Tied-up and a bit let down,
This review is from: The True and Splendid History of the Harristown Sisters (Hardcover)
Customer review from the Amazon Vine Programme (What's this?)
In her latest book Michelle Lovric finds a fascinating suitable subject that proves to be worthy of the talents of the author of The Book of Human Skin. The True and Splendid History of the Harristown Sisters is another wonderful, imaginative and often sensual exploration of human experience from an unusual perspective, and this time it's all "tied-up" in hair. After the huge scope and ambition of The Book of Human Skin however, it's possible that one might also be just a little "let down" by all the hair-raising business and domestic matters in the author's latest book.
There's not much chance however of the reader being anything but dazzled by the brilliance and wit of the creation of the seven Swiney sisters, or as they become known by their stage-name, the Swiney Godivas. Famed for the extraordinary length and lustre of their hair (Lovric every bit as creative in her descriptions of the ladies' hair as she was about the tint, texture and tone of skin in her last book), the sisters achieve great fame for their songs, plays and routines (scripted by flame-haired narrator Manticory) that show off their most alluring attributes to "foxy" men and admiring ladies.
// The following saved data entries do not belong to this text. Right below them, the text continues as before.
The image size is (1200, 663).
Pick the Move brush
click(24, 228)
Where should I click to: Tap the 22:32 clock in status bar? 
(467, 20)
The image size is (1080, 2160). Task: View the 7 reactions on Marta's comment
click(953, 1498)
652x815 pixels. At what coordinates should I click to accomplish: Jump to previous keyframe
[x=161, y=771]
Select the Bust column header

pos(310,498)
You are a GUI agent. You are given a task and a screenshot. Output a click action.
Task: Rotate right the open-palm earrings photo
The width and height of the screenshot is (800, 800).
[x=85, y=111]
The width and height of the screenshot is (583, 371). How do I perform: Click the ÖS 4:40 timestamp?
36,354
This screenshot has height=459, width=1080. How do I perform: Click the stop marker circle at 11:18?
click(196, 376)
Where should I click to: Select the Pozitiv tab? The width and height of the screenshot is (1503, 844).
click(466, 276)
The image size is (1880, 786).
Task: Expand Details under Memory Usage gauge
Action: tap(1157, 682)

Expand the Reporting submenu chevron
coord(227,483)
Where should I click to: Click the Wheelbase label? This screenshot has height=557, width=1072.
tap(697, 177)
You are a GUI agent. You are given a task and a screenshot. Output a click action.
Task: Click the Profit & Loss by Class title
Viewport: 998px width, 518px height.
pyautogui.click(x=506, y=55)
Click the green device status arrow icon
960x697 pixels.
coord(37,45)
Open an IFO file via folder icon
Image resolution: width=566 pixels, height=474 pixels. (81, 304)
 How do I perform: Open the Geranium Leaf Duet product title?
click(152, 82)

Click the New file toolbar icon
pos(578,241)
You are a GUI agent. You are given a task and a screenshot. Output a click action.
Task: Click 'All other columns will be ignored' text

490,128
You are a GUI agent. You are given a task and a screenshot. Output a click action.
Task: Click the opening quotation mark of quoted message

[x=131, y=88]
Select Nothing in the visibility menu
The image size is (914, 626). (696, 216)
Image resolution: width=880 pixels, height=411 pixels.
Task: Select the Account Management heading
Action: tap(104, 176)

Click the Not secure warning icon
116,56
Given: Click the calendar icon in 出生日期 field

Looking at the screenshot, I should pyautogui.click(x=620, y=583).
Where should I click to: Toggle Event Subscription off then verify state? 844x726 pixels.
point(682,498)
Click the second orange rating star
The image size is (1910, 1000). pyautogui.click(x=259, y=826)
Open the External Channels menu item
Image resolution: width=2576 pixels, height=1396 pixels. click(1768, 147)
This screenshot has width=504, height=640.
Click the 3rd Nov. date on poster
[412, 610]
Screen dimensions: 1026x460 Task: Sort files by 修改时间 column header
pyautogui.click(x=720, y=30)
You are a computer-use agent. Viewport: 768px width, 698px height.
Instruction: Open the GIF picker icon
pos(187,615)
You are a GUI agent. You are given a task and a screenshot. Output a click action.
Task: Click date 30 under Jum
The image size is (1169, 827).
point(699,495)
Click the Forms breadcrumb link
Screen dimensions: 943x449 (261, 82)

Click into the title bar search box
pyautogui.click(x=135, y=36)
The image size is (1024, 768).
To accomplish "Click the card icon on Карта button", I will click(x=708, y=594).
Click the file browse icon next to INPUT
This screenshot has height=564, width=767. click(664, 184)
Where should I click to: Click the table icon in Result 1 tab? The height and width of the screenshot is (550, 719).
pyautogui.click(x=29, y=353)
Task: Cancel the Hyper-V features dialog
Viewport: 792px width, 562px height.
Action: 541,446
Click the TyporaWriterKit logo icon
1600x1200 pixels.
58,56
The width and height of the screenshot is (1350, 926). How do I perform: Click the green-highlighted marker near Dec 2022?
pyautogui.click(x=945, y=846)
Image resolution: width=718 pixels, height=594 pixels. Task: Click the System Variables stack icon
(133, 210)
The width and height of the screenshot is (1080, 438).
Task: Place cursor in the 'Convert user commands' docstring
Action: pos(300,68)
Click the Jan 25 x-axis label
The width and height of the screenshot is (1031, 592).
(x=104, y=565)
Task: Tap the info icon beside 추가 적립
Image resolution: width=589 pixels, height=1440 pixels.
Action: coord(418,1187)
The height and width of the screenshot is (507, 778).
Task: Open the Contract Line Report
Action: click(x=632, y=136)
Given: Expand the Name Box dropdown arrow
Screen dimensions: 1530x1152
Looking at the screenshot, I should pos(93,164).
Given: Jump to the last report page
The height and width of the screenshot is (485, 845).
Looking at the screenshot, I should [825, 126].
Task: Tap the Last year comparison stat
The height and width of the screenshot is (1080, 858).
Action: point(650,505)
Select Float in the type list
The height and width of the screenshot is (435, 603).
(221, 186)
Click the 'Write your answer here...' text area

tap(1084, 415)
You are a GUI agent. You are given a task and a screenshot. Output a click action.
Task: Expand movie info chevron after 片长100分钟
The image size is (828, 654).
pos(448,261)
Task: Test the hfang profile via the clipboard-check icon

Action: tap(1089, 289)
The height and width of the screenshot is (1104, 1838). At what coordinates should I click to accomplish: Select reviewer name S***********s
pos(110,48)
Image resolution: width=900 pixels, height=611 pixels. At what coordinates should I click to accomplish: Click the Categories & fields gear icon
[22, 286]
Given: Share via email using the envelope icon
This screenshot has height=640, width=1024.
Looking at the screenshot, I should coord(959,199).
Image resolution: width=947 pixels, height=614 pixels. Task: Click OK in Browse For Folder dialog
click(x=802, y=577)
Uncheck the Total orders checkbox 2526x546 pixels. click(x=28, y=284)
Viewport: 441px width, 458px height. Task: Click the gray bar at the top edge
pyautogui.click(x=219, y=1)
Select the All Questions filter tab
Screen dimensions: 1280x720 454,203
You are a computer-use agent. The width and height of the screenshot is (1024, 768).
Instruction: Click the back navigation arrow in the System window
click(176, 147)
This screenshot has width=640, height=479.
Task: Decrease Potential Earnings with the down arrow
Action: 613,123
Their fame attracts business proposals that make them very rich indeed, but their impoverished background and uncertain parentage comes back to haunt them, with internal strife and rivalry between the sisters exacerbated by love interests who like to "butter their bap on both sides".
What is marvellous about the author's writing here is how well she adopts and creatively exploits situation in post-famine rural Ireland, bringing in all kind of cultural and social references (much as she did with Venice in her previous novel), as well as delighting with a "generosity of syllables" in the rich language of insults and "ballyragging" that are traded not just between the sisters but in a much more authentically vicious and violent manner between the eldest sister Darcy and her nemesis Eileen O'Reilly, the butcher's daughter. Darcy however has a manner that ensures that she finds plenty of other enemies as targets for her invective as the girls move to Dublin, Venice (inevitably!) and on to greater things.
Lovric again manages to bring in several other relevant themes that elevate the book, to much more than just a period historical fiction, some of it relating to the exploitation of women and the part they play themselves in their own downfall, to the shady nature of business practices and the dangers of attracting the attention of the press ("Newsprint is black for a reason"). Primarily however the book is concerned with female issues and the domestic arrangements between the seven sisters and their lovers, which would be tedious at this length were it not for the richness of Lovric's descriptions and the imaginativeness of the situations. I found it a little over drawn-out this time, but Lovric is a hugely talented writer, clearly capable of turning her hand to any subject and making it truly magical.